4 Reasons Why Your Resume Needs A Summary
Did you know that employers scan your resume for seven seconds and the ONLY section they read is your opening Summary. Surprisingly, there are many job seekers who leave it out. Those who do not start the resume with a Summary fail to immediately inform employers how they qualify for the job. Related: 3 Secrets To A Powerful Resume Summary The Summary essentially is a quick statement located at the top of the resume that gives employers the general gist to why you’re the one for the job and why you’re worth talking to. It can run 3-5 sentences or bullet points long to define what your strengths are and what experience you have to offer that will bring value to the employer. It is your personal branding statement or value proposition that distinguishes you from the hundreds of other candidates applying for the same job. Here are more reasons to why you need to send your resume out with the Executive Summary and how to pull it all together:
1. The Summary is your elevator pitch.Every job seeker should be armed with an elevator pitch. It’s needed on the resume, at the job interview and on the occasion you bump into the right contacts. It’s the statement that will convince others to want to talk to you. On the resume, the Summary is your elevator pitch. It’s the first thing recruiters and hiring managers should see when reviewing your resume because it is placed at the top, front and center. Imagine your resume leading with simply your Education or your most recent Work Experience – it has much less impact than the Summary that gives an overview and defines your top strengths for the job. Learn more about developing an elevator pitch reading: “4 Steps For Developing A Winning Elevator Pitch.”

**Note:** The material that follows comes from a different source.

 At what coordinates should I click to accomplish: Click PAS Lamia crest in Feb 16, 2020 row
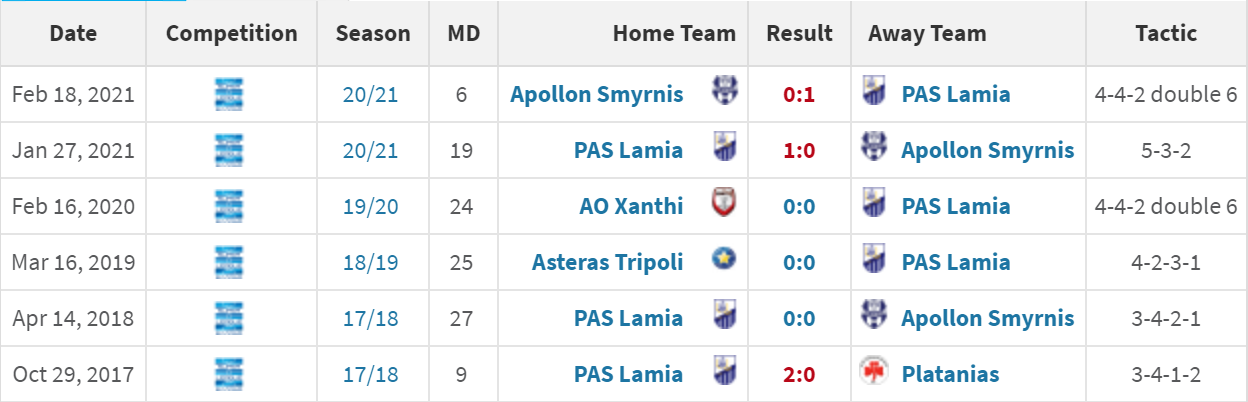point(874,205)
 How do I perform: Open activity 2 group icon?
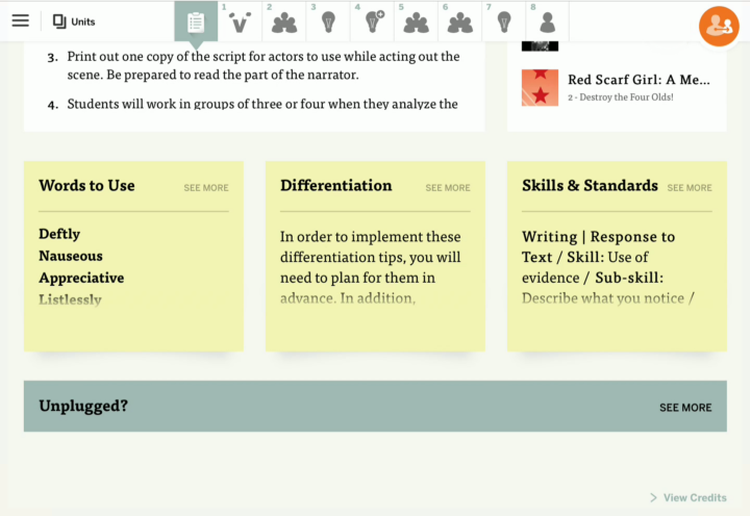pyautogui.click(x=284, y=22)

2. It differentiates you from other job candidates.A good Summary helps differentiate you from other job candidates. While any other person can say they also have ten years of experience in XYZ, your Summary helps define your skills, experiences and unique offerings. You are able to emphasize specific attributes that are unique to you. Make sure you have content here that applies only to you.
3. It immediately informs employers how you align with their needs.The Summary is not the same as the ancient Objective statement seen in old resumes. You are not writing about your goals – you’re writing about what you have to offer the employer and what you have to bring to the table that will align with their specific needs. If you’ve reviewed the job posting carefully, it’ll be clear what you need to focus on to tailor your message.

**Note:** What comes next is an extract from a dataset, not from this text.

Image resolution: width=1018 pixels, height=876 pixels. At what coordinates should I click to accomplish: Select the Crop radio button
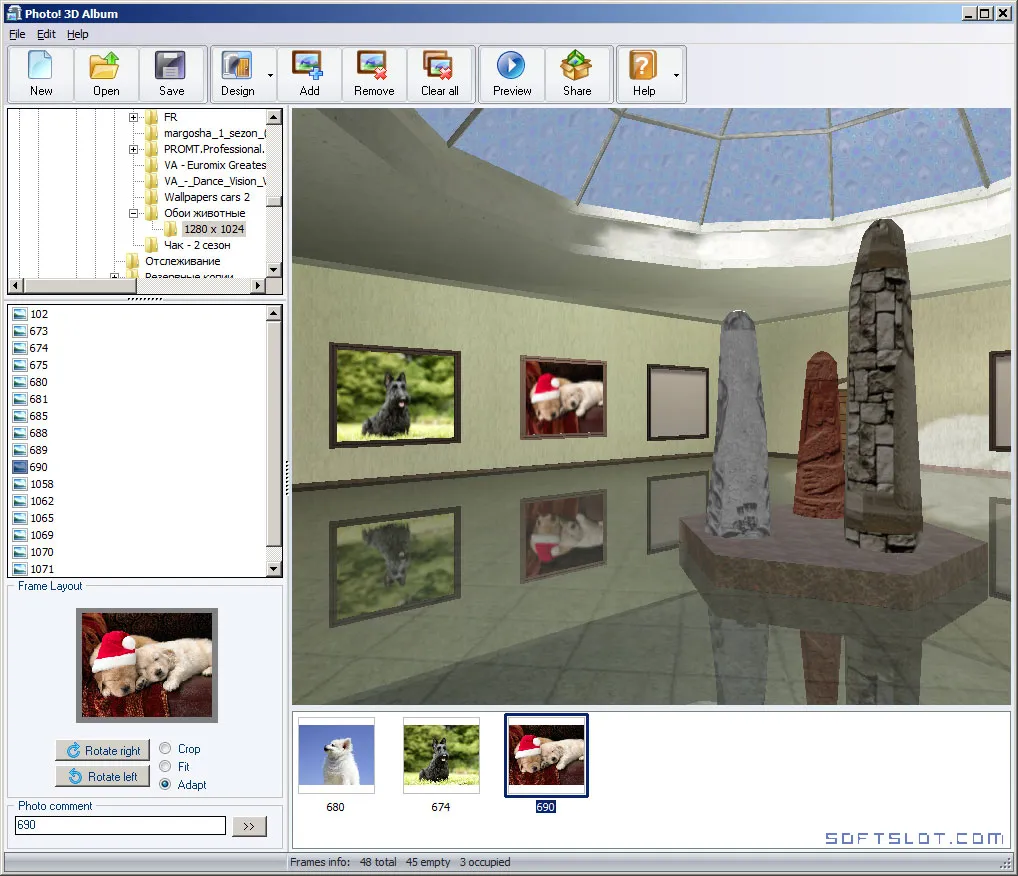(165, 748)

4. Other tips.To get started on your Executive Summary, begin to think about questions like:
- How would you describe yourself in a sentence?
- How would others you work with describe you?
- What’s one thing the hiring manager should know about you?
- What differentiates you from others with similar backgrounds?
- What relevant skills do you have?
- What accomplishments are you most proud of that would fit the company/job you’re applying to?